WORK TASK | Please look for the string "computer" below and report every line in which it occurs.

SOURCE RECORDS |
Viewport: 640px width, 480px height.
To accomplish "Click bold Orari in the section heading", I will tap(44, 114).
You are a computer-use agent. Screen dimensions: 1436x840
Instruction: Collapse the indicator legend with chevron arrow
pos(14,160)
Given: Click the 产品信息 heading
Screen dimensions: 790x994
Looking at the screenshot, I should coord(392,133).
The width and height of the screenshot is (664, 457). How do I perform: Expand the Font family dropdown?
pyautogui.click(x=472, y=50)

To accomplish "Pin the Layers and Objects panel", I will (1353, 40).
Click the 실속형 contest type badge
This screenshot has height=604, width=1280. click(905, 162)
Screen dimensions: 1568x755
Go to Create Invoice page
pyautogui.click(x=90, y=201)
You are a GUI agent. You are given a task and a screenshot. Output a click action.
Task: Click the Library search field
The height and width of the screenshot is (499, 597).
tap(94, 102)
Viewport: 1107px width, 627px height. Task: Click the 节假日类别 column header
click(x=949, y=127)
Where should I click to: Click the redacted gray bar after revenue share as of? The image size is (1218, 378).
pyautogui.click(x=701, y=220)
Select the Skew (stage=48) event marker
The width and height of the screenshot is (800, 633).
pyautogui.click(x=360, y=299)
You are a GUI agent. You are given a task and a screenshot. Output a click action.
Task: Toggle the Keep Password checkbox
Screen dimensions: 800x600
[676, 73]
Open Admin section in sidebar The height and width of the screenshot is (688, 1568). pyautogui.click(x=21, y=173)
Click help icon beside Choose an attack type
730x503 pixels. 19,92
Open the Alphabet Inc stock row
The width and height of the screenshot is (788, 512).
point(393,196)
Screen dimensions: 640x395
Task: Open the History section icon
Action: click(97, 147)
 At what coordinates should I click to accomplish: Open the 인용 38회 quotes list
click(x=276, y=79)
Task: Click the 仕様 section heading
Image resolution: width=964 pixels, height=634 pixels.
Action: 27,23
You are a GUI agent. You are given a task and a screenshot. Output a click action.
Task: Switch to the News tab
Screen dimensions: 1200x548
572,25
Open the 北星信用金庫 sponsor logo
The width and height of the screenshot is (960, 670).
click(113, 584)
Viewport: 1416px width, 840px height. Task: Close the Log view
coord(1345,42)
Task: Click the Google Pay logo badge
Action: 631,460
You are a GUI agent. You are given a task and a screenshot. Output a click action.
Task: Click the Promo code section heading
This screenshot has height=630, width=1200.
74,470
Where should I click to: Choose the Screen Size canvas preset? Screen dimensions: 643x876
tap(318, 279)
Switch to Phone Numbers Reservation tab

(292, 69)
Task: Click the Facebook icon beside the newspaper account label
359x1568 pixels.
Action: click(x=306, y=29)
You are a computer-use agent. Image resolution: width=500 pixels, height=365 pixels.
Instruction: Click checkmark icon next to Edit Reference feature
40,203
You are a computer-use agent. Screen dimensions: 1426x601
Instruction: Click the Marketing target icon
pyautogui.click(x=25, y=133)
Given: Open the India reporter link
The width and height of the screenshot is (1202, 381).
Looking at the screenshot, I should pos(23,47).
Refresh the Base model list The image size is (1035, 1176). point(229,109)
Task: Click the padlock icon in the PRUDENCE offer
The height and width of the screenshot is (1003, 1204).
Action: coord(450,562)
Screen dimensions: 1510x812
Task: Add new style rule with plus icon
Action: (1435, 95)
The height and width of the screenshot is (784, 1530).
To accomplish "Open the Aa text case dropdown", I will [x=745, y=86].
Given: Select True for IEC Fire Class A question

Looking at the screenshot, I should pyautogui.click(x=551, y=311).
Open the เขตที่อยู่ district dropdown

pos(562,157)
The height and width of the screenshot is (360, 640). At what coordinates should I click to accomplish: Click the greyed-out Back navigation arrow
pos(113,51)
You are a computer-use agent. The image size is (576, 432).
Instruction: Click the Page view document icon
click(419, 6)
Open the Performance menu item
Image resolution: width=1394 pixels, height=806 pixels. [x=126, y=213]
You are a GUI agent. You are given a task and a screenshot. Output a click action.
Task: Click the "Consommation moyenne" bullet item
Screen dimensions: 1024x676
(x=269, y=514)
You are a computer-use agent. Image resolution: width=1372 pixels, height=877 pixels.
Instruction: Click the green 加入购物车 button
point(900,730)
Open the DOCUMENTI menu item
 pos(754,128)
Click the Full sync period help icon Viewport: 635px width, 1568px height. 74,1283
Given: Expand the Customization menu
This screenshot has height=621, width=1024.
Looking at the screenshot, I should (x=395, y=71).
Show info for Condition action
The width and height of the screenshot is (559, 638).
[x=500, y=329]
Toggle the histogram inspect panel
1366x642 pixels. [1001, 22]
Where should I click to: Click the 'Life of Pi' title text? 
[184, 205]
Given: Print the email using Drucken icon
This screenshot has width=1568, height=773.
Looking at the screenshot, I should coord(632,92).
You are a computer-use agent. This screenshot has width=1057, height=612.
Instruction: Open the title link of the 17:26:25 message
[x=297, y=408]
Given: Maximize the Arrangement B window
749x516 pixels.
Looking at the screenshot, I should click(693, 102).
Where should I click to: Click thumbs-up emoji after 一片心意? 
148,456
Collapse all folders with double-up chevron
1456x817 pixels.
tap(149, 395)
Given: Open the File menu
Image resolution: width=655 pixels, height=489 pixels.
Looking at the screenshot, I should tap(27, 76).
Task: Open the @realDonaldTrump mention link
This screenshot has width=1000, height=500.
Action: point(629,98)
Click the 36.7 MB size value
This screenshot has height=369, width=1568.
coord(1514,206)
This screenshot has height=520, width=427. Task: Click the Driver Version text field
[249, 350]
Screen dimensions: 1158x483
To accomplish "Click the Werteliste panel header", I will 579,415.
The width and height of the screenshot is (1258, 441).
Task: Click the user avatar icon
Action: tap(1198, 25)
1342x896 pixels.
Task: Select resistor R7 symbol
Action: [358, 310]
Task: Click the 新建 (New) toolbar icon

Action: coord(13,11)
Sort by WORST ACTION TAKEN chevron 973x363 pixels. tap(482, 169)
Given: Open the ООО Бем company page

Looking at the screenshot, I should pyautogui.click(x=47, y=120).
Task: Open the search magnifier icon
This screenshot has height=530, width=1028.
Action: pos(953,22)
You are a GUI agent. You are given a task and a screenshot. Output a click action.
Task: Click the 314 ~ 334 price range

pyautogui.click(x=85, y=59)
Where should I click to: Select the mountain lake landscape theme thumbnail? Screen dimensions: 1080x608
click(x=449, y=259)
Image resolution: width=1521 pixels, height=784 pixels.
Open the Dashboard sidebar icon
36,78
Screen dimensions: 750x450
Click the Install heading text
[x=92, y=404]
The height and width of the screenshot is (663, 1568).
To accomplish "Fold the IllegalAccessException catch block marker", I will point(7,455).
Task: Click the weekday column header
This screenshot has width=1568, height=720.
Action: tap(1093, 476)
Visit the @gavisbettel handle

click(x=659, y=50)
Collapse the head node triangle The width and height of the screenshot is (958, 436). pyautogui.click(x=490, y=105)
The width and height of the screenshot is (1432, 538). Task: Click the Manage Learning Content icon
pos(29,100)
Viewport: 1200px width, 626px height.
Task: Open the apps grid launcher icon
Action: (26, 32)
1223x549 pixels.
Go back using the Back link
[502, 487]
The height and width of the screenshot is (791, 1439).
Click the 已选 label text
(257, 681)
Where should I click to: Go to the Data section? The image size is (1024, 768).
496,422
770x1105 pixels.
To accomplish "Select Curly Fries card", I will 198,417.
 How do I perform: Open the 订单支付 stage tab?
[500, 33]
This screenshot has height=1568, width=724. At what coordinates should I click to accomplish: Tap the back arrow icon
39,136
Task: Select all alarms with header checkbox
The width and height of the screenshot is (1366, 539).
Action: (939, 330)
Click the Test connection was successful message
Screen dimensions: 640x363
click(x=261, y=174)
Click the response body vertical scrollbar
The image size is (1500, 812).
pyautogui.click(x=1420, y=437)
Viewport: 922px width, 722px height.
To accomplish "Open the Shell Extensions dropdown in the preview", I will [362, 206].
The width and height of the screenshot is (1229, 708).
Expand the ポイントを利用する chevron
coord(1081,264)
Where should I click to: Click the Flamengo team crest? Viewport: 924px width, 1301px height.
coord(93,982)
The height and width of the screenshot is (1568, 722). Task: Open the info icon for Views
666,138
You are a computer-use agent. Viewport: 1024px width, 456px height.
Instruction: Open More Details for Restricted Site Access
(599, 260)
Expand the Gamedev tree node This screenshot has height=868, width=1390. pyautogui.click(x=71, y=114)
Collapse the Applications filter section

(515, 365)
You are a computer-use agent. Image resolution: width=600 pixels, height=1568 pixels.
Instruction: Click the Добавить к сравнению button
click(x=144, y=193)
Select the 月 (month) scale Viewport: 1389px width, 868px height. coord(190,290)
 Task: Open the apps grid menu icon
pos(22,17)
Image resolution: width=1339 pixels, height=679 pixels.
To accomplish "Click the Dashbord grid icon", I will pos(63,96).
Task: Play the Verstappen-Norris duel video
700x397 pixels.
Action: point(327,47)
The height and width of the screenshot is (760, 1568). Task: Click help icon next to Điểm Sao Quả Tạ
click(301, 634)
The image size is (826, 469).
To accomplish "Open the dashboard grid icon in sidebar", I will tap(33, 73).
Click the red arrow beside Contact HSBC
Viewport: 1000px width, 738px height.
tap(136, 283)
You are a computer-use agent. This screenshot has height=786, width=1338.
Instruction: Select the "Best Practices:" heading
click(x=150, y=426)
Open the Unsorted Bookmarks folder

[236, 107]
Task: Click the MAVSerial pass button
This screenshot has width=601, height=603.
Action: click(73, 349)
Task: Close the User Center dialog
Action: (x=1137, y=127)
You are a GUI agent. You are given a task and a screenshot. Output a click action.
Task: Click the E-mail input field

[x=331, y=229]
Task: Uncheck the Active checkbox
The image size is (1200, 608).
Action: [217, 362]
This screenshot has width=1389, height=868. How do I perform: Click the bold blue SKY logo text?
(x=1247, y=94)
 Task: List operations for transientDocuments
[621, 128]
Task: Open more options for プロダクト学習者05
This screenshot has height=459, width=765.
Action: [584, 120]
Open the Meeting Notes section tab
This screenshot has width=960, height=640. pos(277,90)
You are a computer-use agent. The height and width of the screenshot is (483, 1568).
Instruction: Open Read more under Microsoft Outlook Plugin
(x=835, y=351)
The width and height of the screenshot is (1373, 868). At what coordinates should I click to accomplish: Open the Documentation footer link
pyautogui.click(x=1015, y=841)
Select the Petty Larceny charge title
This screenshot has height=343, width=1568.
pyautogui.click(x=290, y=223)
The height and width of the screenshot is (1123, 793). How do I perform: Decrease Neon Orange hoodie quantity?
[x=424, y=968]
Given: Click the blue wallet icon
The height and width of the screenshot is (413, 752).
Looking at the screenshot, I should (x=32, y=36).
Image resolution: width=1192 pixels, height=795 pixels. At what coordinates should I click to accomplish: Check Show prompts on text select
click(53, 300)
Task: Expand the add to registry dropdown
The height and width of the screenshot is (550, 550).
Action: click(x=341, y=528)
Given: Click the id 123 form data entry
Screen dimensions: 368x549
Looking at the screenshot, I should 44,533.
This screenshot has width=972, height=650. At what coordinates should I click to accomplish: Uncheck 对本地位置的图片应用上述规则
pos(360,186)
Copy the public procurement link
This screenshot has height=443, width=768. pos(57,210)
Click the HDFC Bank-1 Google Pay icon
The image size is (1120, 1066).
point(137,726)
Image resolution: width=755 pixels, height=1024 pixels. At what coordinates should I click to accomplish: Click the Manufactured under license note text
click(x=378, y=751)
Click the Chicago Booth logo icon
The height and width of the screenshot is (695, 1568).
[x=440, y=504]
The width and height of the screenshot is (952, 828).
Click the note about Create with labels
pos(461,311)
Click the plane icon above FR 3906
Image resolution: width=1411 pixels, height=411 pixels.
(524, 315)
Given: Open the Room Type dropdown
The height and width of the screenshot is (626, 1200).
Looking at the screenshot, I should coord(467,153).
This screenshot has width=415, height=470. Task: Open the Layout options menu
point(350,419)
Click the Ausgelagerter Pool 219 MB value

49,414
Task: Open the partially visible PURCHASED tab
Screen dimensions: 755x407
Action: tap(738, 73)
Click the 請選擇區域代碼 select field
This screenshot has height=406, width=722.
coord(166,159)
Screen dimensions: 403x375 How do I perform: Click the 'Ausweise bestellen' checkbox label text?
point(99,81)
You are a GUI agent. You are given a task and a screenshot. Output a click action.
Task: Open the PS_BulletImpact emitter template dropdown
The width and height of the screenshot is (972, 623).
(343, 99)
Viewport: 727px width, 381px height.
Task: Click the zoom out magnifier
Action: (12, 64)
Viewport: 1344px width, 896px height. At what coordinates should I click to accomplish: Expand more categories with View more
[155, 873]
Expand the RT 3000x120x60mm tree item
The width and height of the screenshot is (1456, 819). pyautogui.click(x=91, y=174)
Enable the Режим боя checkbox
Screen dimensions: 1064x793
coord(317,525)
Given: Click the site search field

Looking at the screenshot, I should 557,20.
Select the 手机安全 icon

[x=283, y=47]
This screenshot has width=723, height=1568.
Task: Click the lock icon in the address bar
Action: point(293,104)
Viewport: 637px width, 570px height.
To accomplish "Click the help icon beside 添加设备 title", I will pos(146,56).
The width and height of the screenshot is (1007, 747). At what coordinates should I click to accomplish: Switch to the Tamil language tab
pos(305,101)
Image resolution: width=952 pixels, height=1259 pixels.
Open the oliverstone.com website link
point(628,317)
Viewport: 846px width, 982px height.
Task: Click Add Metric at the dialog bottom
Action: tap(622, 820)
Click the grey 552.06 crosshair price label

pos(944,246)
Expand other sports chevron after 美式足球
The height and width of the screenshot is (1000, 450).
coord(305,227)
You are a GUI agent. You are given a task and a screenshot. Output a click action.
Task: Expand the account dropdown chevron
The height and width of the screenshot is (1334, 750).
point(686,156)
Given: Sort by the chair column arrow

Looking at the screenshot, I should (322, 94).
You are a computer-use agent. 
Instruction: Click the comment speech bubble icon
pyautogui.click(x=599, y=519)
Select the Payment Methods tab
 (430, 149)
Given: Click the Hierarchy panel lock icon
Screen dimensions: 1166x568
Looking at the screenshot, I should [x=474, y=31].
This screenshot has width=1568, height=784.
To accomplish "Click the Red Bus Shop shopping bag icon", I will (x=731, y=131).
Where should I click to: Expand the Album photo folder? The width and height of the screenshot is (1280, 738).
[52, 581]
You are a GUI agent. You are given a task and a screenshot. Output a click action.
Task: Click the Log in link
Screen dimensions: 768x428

EXERCISE ANSWER |
You are a computer-use agent. Screen dimensions: 1436x840
You are a computer-use agent. Image resolution: width=500 pixels, height=365 pixels.
You are a computer-use agent. Screen dimensions: 1426x601
You are a computer-use agent. The image size is (576, 432).
You are a computer-use agent. Image resolution: width=1372 pixels, height=877 pixels.
You are a computer-use agent. This screenshot has width=1057, height=612.
You are a computer-use agent. Viewport: 1024px width, 456px height.
You are a computer-use agent. Image resolution: width=600 pixels, height=1568 pixels.
You are a computer-use agent. This screenshot has height=786, width=1338.
You are a computer-use agent. The height and width of the screenshot is (483, 1568).
You are a computer-use agent. 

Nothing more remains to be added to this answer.